- Provided passage -
※

It will be seen from FIG. 4 that the light tunnels and lenses, here light 
tunnel/lens pairs 84/78 and 8/81 are mounted on supports 92 and 94, 
respectively, at an angle to the plane of base member 68 so that the light 
tunnel/lens pairs are aligned generally with the beams of light from laser 
scanners 40 and 42. 
Also mounted on base member 68 is a package of electronic circuitry 90 the 
function of which will be described later. 
It will be understood that optical receiver 60 may be fitted with a 
suitable cover member (not shown). 
Referring again to FIG. 1, in order to distinguish between various timing 
stations, a different sweep rate is employed depending on the type of 
timing station. For example, the 2000 sps (sweeps per second) rate may be 
chosen for timing station 12. Since racecars reduce speed for corners, a 
sweep rate of 1000 sps can be used at timing stations at corners, such as 
timing stations 16/17, and, since racecars have greatly reduced speed when 
entering or leaving a pit, a sweep rate of 500 sps can be used at timing 
stations 14/15 at pit 30.

※

- Dataset content -
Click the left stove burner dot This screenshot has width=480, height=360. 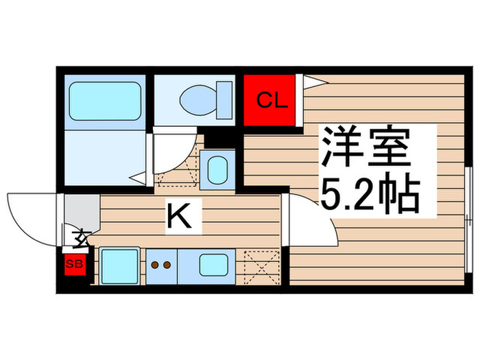155,265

※

- Exercise instructions -
• A. Reproduce the race timing passage word for word, starting with "It will be seen" and going on through "member (not shown).".
• B. In the race timing passage, what sweep rate can be used at timing stations located at corners?

- Expected answers -
• A.
It will be seen from FIG. 4 that the light tunnels and lenses, here light 
tunnel/lens pairs 84/78 and 8/81 are mounted on supports 92 and 94, 
respectively, at an angle to the plane of base member 68 so that the light 
tunnel/lens pairs are aligned generally with the beams of light from laser 
scanners 40 and 42. 
Also mounted on base member 68 is a package of electronic circuitry 90 the 
function of which will be described later. 
It will be understood that optical receiver 60 may be fitted with a 
suitable cover member (not shown).

• B. 1000 sps (sweeps per second).